Directive:
Output the part of the records that opens with the line containing "Where should I" and runs through the end of the records as a Markdown table with the columns Row and Line. Number each line and skip blank lines. Leave the pictures out.

══════

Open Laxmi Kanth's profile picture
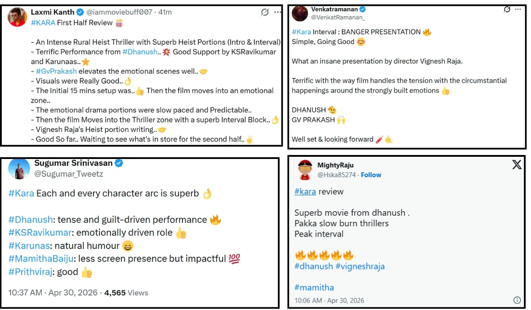This screenshot has width=531, height=310. click(18, 17)
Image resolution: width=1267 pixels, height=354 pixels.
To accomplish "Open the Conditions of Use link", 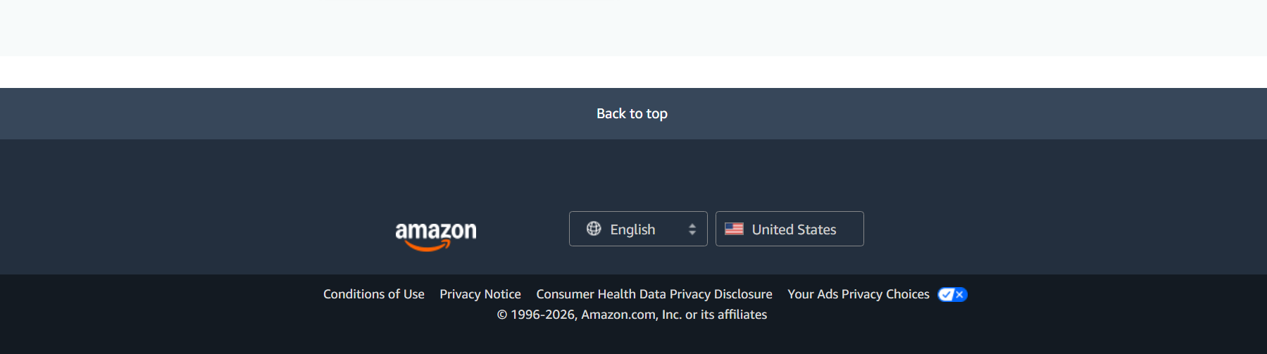I will click(373, 294).
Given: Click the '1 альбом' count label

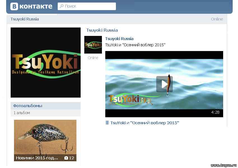Looking at the screenshot, I should [x=22, y=113].
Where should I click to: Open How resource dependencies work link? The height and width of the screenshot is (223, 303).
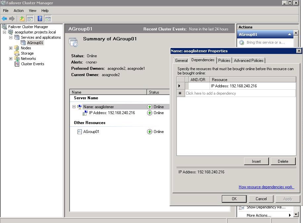coord(266,187)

══════

Answer for the task:
| Row | Line |
|---|---|
| 1 | Where should I click to: Open How resource dependencies work link? The height and width of the screenshot is (223, 303). |
| 2 | coord(266,187) |